What is Medical English?

Today’s global healthcare workforce is multi-national and multi-lingual. English is the lingua franca, and non-English speaking healthcare professionals, from consultants to carers, need to get their Medical English up to speed in order to deliver the safe and effective care demanded of them.

Medical conversations are varied and important – with colleagues, with patients, and with their families and friends. The healthcare environment can be fast-paced, noisy and high risk. Mistakes can be made with serious consequences.

Meeting these critical communication needs requires excellent language skills. And not general English skills, but the language specific to healthcare – Medical English.

Medical English is Different

Medical English is not the kind of English you learn at school. It has its own language, structure and conventions. Medical English is part-technical, part-academic, and part-everyday. It has a wide variety of slang, acronyms, colloquialisms that those outside the profession find incomprehensible. It exists in highly-charged interactions.

On any given day, for example, a nurse may have to reassure, to explain, to examine, to give bad news, to calm the upset, to handle the confused, to comfort friends and family.

With colleagues, they give accurate handovers, create detailed care plans, explain incidents and near misses, and participate in multi-disciplinary team meetings.

They have to listen carefully, to understand accents, the social and cultural contexts of their patients, and then to respond appropriately and meaningfully.

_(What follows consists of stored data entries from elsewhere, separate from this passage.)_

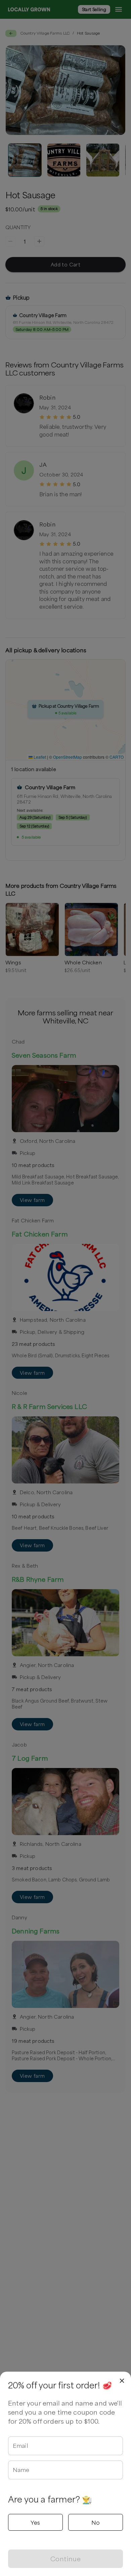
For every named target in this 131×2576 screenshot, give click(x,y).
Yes (35, 2522)
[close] (122, 2380)
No (95, 2522)
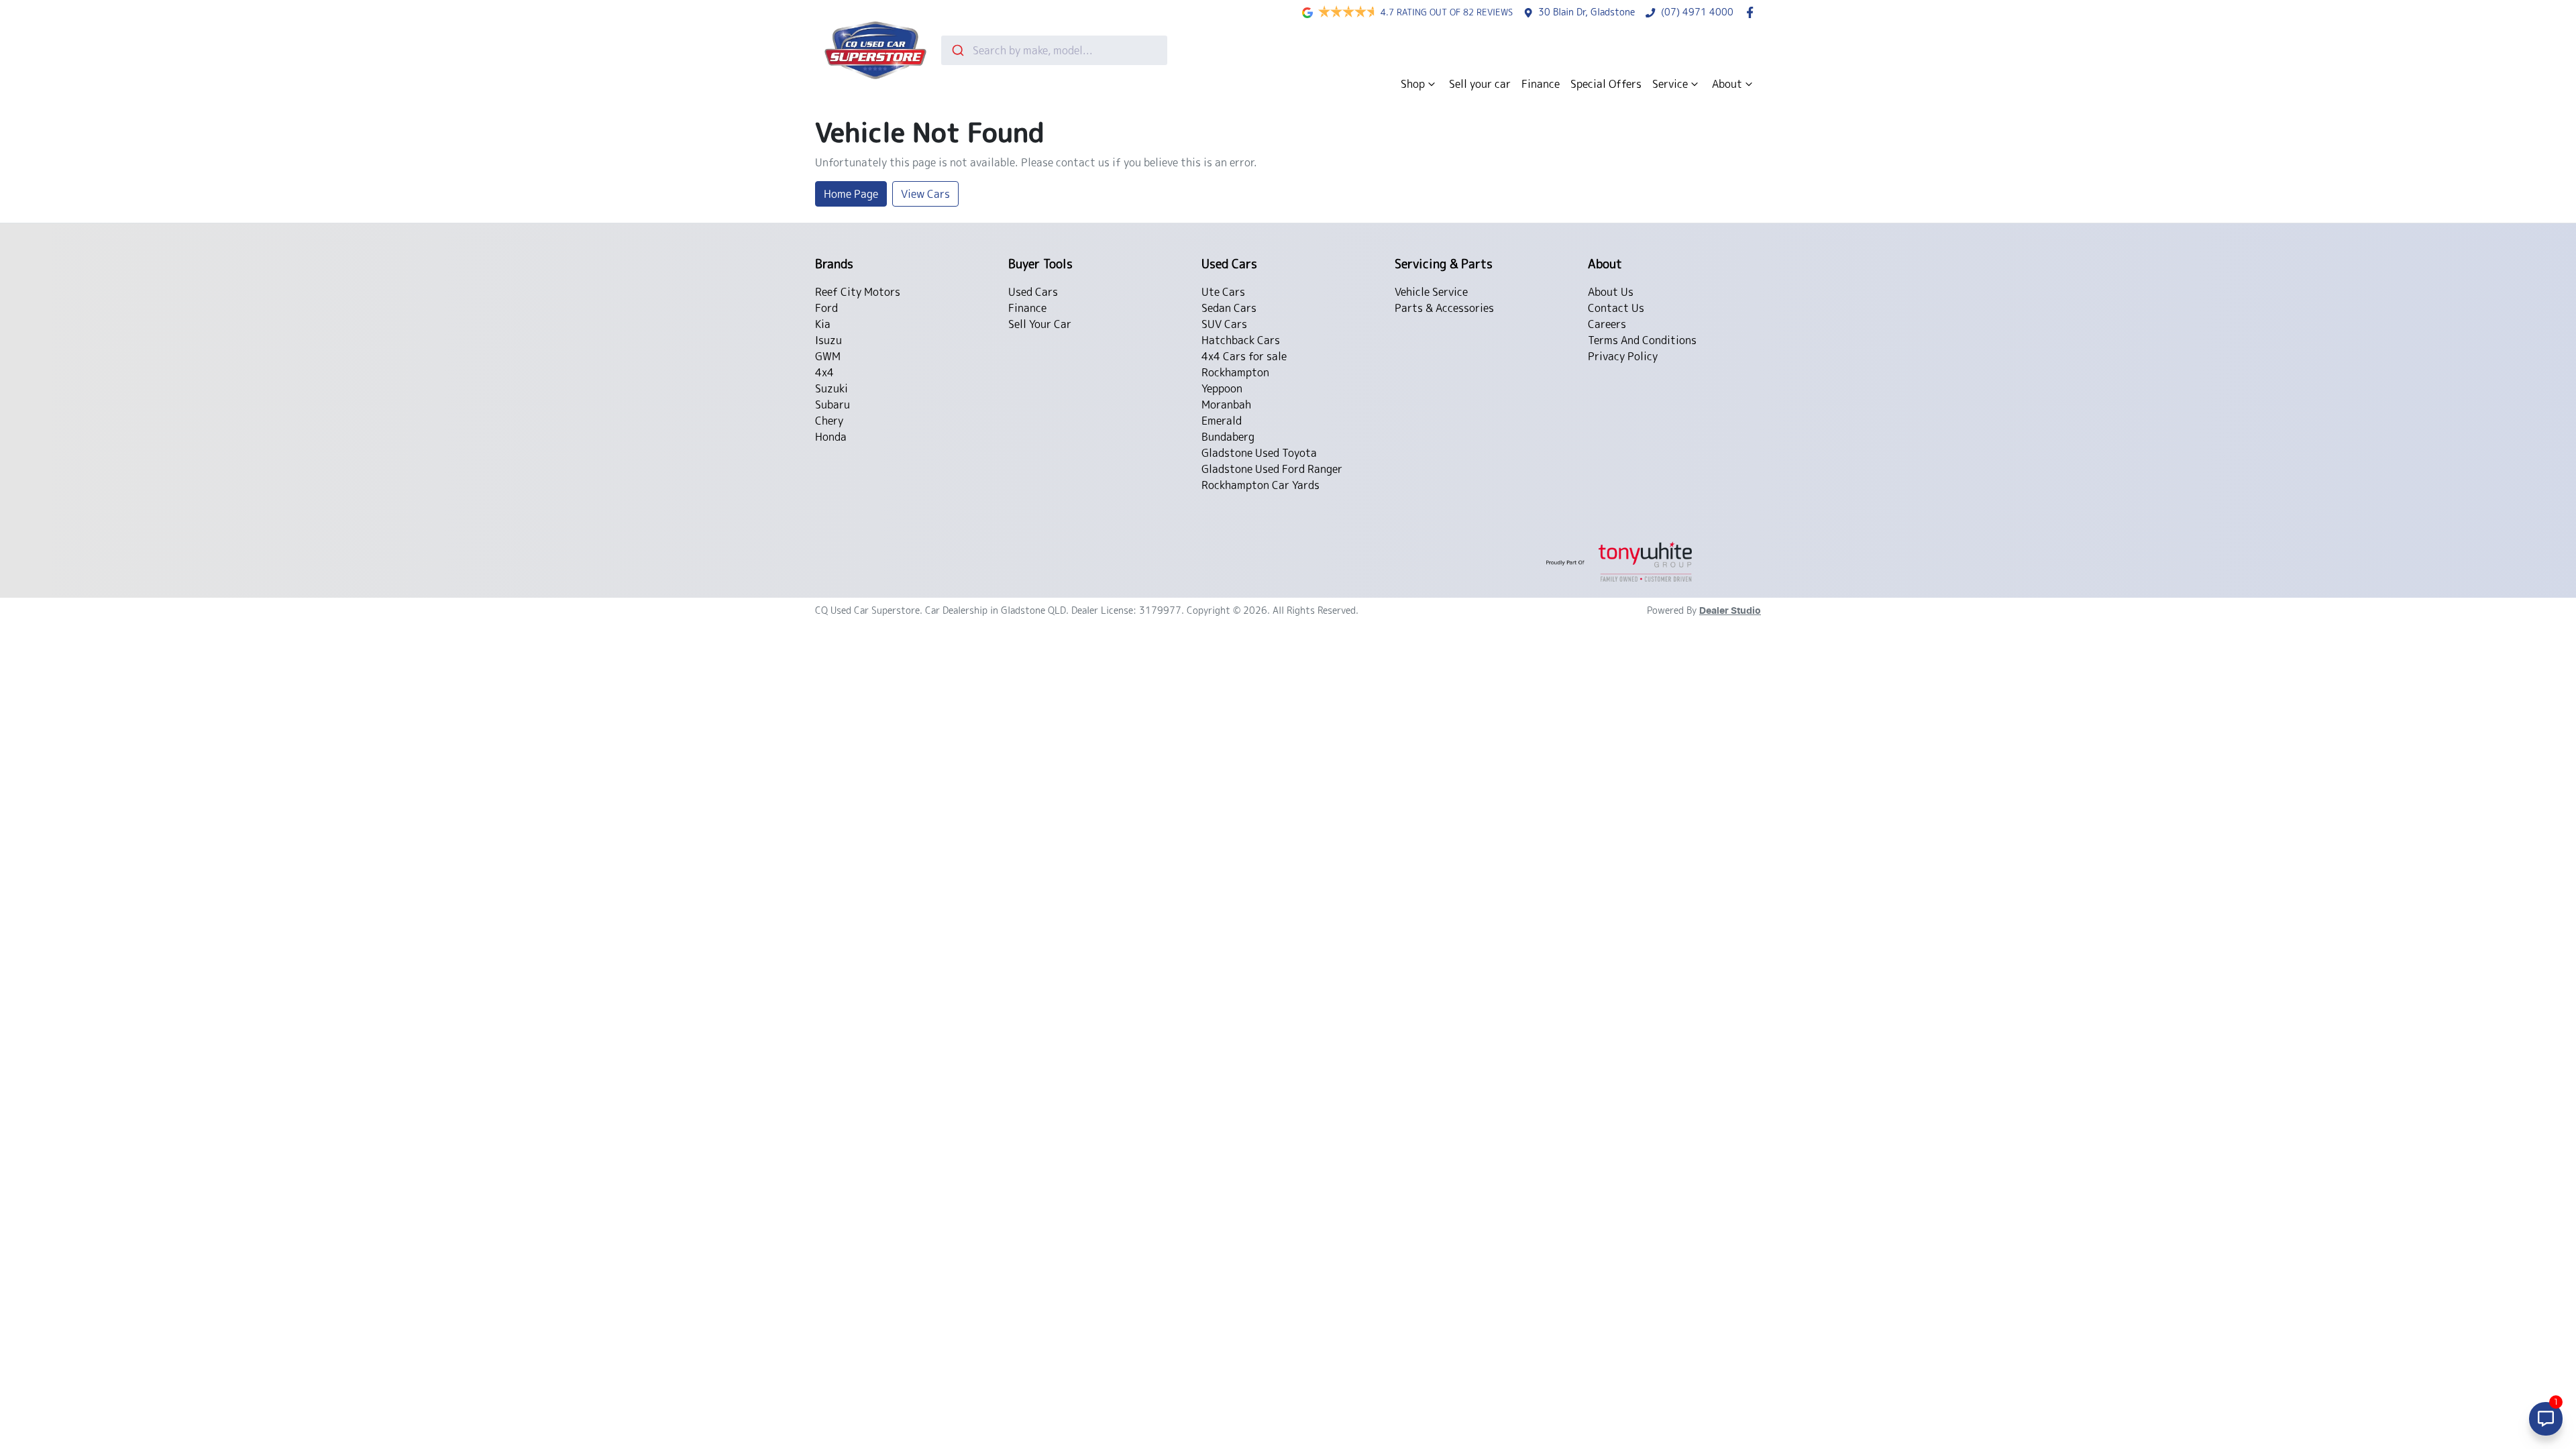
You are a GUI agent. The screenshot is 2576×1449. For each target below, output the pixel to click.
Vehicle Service (1431, 291)
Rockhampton (1235, 372)
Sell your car (1480, 83)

How to Design Medical English Courses

Teaching such a range of language set in very context-specific situations to professionals is a tough call, but Medical English courses need to reflect this – whether it be an elementary level course for HCAs to or a much more advanced course for specialist doctors.

General English courses typically start with carefully scaffolded sets of grammar, vocabulary, language skills and functions, which are then contextualised so they make sense. With Medical English, it’s the other way round. Context is everything. Grammar, vocabulary, skills work and functional expressions are determined by the context. In this way, Medical English is situation based, and the language is practical and hands on.

Medical English course design and delivery therefore needs to follow this principle, whether it be online self-study, tutor-led classroom lessons, or combinations of the two. Course creators also need to focus on the language objectives at a times – Medical English courses are designed not to teach medical professionals how to give better care, but how to practise successfully in English.

Because of the focus on both context and language, it’s vital that both medical and language experts are involved in developing relevant curricula and methodologies. Content needs to be relevant to learners and delivered in such a way that they are able to learn and use it successfully. Only in this way can the core Medical English objectives of achieving safe and effective practice be reached.